Intven replaces William Garrison who was the Senior Telecommunications Specialist to the Government from August 2000 to assist with policy formulation and implementation. According to Hinds, Garrison did not find it possible to complete his terms of reference under the project and tendered his resignation at the end of February this year.

At the time of Garrison's resignation most of the tasks involved in developing a policy and strategy for modernisation of the sector still remained to be completed.

The Government's modernisation of the telecommunications sector Project commenced last August and is aimed at achieving full telecommunications liberalisation before the end of 2002 as well as introducing a transparent regulatory framework that will support a liberalised market for voice, data and video services.
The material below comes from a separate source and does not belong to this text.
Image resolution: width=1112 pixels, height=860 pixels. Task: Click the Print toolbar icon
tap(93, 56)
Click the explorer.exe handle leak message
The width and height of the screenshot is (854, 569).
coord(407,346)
Hinds said that the "Project was developed as a result of the Government's recognition of the revolutionary and dynamic changes in the telecommunications industry throughout the world whereby new technologies are propelling rapid changes from monopoly arrangements to a competitive market regime."

He added that the "Project is also based on the government's recognition of the need to open the sector in Guyana so as to foster the growth and development of telecommunications and information technology intensive entrepreneurship which have the potential of leading to greater economic growth and social advantages for Guyana."

Hinds said that in implementing the project the government had publicly declared its intention to adhere to the principles of inclusiveness, openness and transparency.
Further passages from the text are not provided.